第八話 想い

 翌朝、というよりも太陽が東の空に随分と高く昇った頃、フィーネは紺色の袖なしブラウスと水色のスカートに身を包み、裏路地を颯爽と抜けていく。そして熱を帯びた大気などなんのその、娘は数分の後に目的の場所へと着く。

 抜ける様な青空の下に佇む、古めかしい――というよりも、雑然としていて小汚い――道具屋の前で一度身なりを整えると、彼女の洒落た装いとはおよそ似つかわしくない、薄暗い店内へと足を進めた。


「ごめんくださいませ」


 フィーネの鈴を転がすような声が店の中に響いたが、ただそれっきり、誰も声を返さない。

 それでも二度三度と声を掛け、徐々に娘の声色に荒さが現れ始めた頃、ようやく少年の返事が気怠さと共に返って来た。


「は~い、何か御用で……えっ⁉」


 言葉と共に姿を現した少年、ファロン道具店の息子ジェフは眼前の女性の顔を見るや否や言葉を失う。


「よっ」

「じょ、女王様⁉ どうして、いや……偽者?」


 あまりにも突然の邂逅に、少年は理解が追い付かないかのように目を白黒させたが、フィーネはそんな彼を見ながら口角を上げて言葉を返した。

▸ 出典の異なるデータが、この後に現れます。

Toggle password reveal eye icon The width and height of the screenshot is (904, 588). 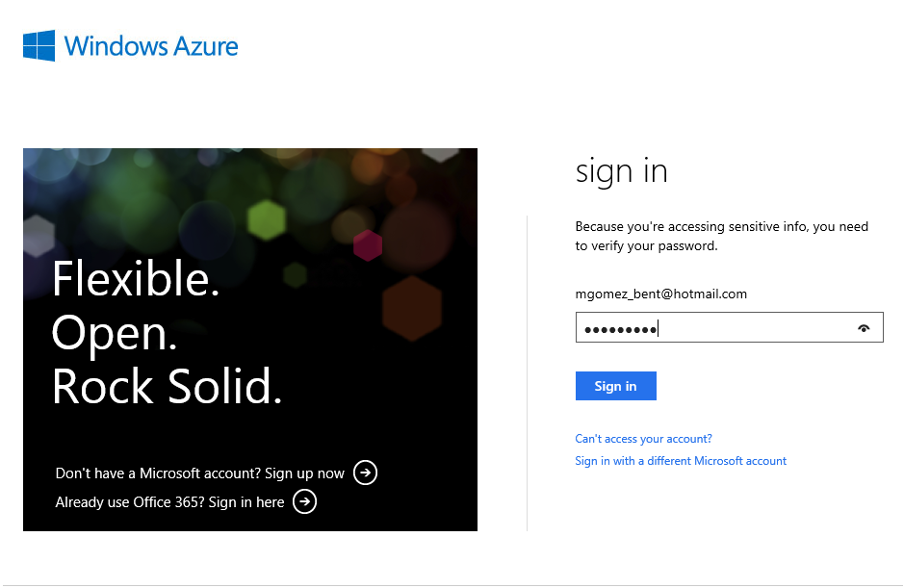click(863, 328)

「本物だよ。信じられないなら、一発どこかで炎をぶっ放して見せてやろうか? 誰にも真似出来ないような特大のやつを、な」

「……その物言いは確かにフィオレンティーナ様ですね。にしても、どうやってここに?」


 可憐さすら纏う麗しい外見とは裏腹な乱暴な言葉に、ジェフは肩をすくめつつも目の前の女性がかつて戦いのさなかに深紅の炎竜と化し、邪悪な術士との死闘を繰り広げた女王フィオレンティーナである事を認識する。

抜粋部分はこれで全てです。